The Derelict and the Pastor; or, the Insane and the Inane

A mentally unstable alcoholic derelict named Arthur Cafiero, who frequently screamed at passersby and refused all entreaties from police that he go to a homeless shelter, was allowed by West-Park Presbyterian Church on Manhattan’s Upper West to use the front of the church as his regular living and sleeping quarters. During the sharp cold spell this past month Cafiero, wrapped in dirty blankets, froze to death in broad daylight on the church steps. Pastor Robert Brashear says: “We’ve asked ourselves many times over, ‘Is there something else we could have done?’” It doesn’t seem to occur to Brashear that Cafiero should have been taken to a city shelter, even if that was, heaven forbid, against his own preferences. Indeed, as Brashear makes clear, the respecting of the insane derelict’s preference to freeze to death is the whole point. “But in Cafiero’s choices,” he continues,” there is a dignity and self-definition, even when we don’t understand or approve of those choices.”

That inane comment is, of course, a variation on the core slogan of modern liberalism: “I believe in right and wrong, but I don’t want to impose my judgments on others.” It is the world view which conservative critics call relativism, but which (as we’ve discussed before at VFR) is more properly described as nihilism.
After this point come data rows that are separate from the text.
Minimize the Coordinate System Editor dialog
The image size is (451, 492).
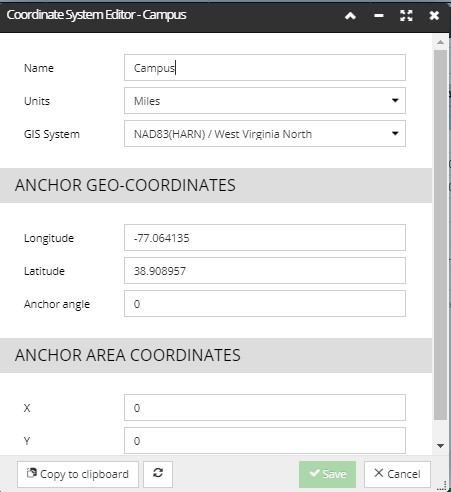379,16
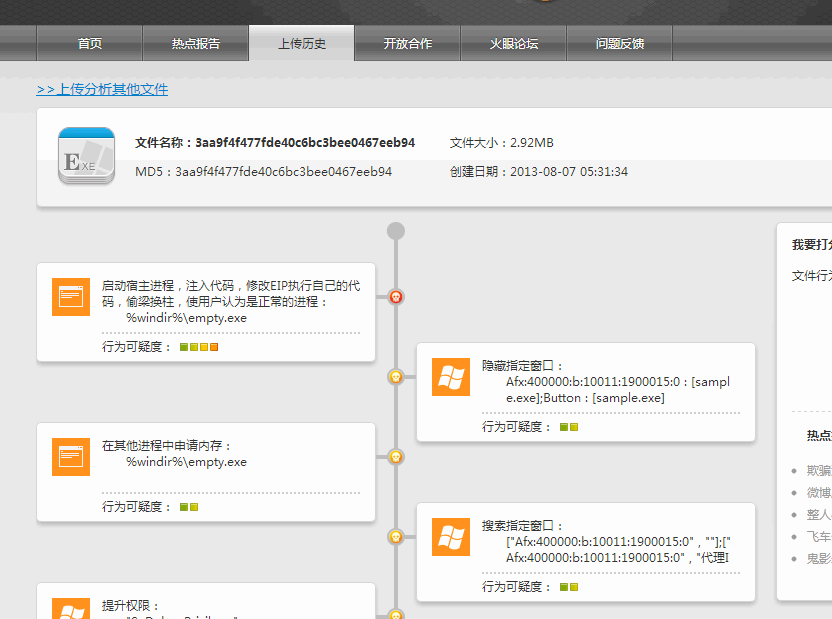The width and height of the screenshot is (832, 619).
Task: Click the yellow timeline marker beside 隐藏指定窗口
Action: (x=396, y=377)

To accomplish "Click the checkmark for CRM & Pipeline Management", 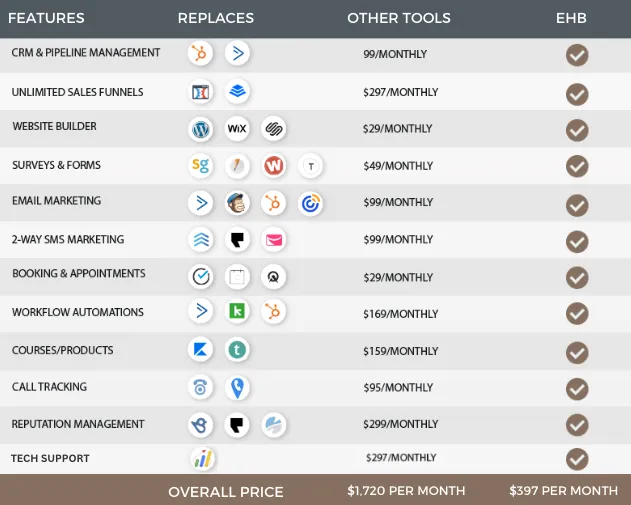I will coord(577,55).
By the way, people today call nihilism “relativism” for the same reason they call leftism “liberalism.” Given the fact that the opinion being spoken of is now mainstream and thoroughly respectable, the correct term for it would sound too harsh, too judgmental. To call a widely accepted sentiment “leftist” or “nihilist” would make the speaker sound extreme rather than the thing he is criticizing, so he insensibly adopts the softer term instead. In other words, under the regime of advanced liberalism or mainstream radicalism, the only way that critics of the left can avoid coming across like extremists is to subscribe to the polite fiction that the culturally dominant radicalism is—just as it claims to be—”mainstream.”

Posted by Lawrence Auster at February 01, 2003 07:58 PM | Send
    

Comments

Perhaps if Reagan hadn’t closed so many mental health centers in the 80’s and thus over taxed the remaining state ones, Mr. Caifero never would have fallen so far as to have to live in either a shelter or the steps of a church…
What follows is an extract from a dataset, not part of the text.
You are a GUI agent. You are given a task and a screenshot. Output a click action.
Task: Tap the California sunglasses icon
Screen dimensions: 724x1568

Posted by: Jody on February 1, 2003 8:57 PM

Jody’s comment reveals 100 percent ignorance of the reality of the so-called homelessness problem.

First, the state mental health facilities were closed mainly at the instigation of liberals on the basis of personal freedom, that people should not be made to live in state facilities, that they would be capable of conducting their lives on their own, which in many cases was not true.

Second, there are facilities, indeed, APARTMENTS, thousands of them, available for every single so-called homeless person in New York City. (Indeed, there is such an overabundance of such facilities, and they’re so easy to get into, that lately many people have been coming from outside New York to get into these free homes.) Police and social workers and church charity workers frequently deal with the homeless in New York, try to persuade them to go to the homes the city has made available for them at a cost of billions, but many of these people simply refuse. They prefer the less organized, freer live they have on the streets.

It’s impossible for liberals to accept these facts, for the same reason that it’s impossible for them to accept the reality of criminals or enemies. To accept that reality would mean to accept (1) that people are not basically good; and (2) that therefore the bad or evil choices that individuals make are not the fault of “root causes” inhering in our society, but in the character and choices of those individuals.

For the liberal, if society requires that mentally ill people be maintained in state residential facilities, society is being oppresive and uncompassionate; if society then releases those patients into the streets, it is being oppressive and uncompassionate. Either way, it is society that is guilty. The liberal cannot see things any other way; it is the template, inherited from Rousseau, by which he views reality.

I recommend Jodie look up Heather MacDonald’s long article on homelessness from about two years ago in the City Journal. It’s a real eye-opener.

Posted by: Lawrence Auster on February 1, 2003 9:22 PM

LA, I couldn’t agree with more. I have worked with and for the homeless for the past 17 years and one of the most frustrating aspects of my job is the inability to commit a mentally ill client to even a 72 hour assessment in a local hospital’s behavioural unit unless he or she agrees to go voluntarily. The result is that the homeless shelter I work at becomes a defacto community mental institution run by staff who fly by the seat of their pants when it comes to dealing with the mentally ill. My remedy is to force the Executive Director of the state ACLU to care for a homeless mentally ill person in her home for at least a month. Perhaps with that experience our society’s love affair with the “rights” of the mentally ill will get real.

Posted by: Charles Rostkowski on February 2, 2003 10:11 AM

I still find it interesting how instinctively liberals associate human dignity with self-definition.

I have never felt the need to be “self-defined” by my choices; I have been happy to be defined by my sex, my nation and my culture (more so back when these things were allowed to mean something).